Got you. And then as we think about your lead molecules 3789 the degrader the IV version of it. Kind of -- how much time does it take for these responses to deepen and kind of as time going on, do we see deeper responses? Just kind of your take on durability and the depth of those responses over time.

Yes. So a little bit depends on the disease type. So the esophageal patients that responded very early on to our IV. They had very brisk responses and they were PRs at the first scan. The lung cancer patients took a little bit longer. They were they -- but over time, we have one patient who has maintained their PR and slightly deepened their response for over 8 months at this point. And this is far and beyond what they had gotten from their prior therapy. So we are seeing in those patients that have acceptability to this pathway that those loss of function patients that we are targeting that the responses are good and are exceeding what I might expect for this patient population, not just by responses, but also durability and stable disease continuing on for quite some time.

And maybe you can help level set us just on to patients where you've seen data so far? Kind of what kind of response rates would you expect and where your response rates and likewise for the durability?

Yes.
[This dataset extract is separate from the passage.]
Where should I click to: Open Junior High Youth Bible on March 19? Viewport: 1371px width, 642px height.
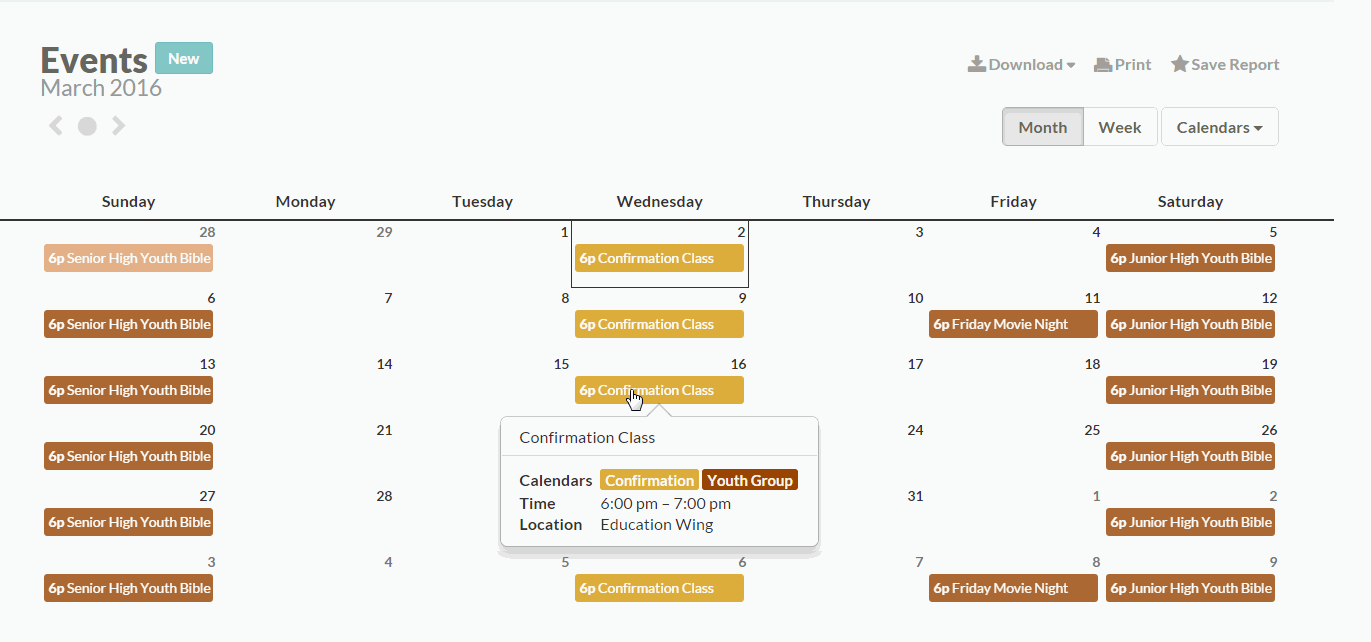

So to -- if you think about lung cancer, in particular, in second line and beyond docetaxel in all comers would be 10% to 15% response rate. If we extrapolate from what we know from the frontline experience with SMARCA4 mutations, those patients respond about half if you have a SMARCA4 mutation. So in front line, your overall response rate to chemo-immunotherapy is 40% if you're a wild-type and it's 20% if you have a SMARCA4 mutation. If I were to extrapolate that to the docetaxel experience, 15% docetaxel, half of that would be 7.5%. So I would be expecting single digits in the Phase I patient population in patients who have these SMARCA4 mutations.

And do you expect a typical dose response curve from the data as you dose escalate or...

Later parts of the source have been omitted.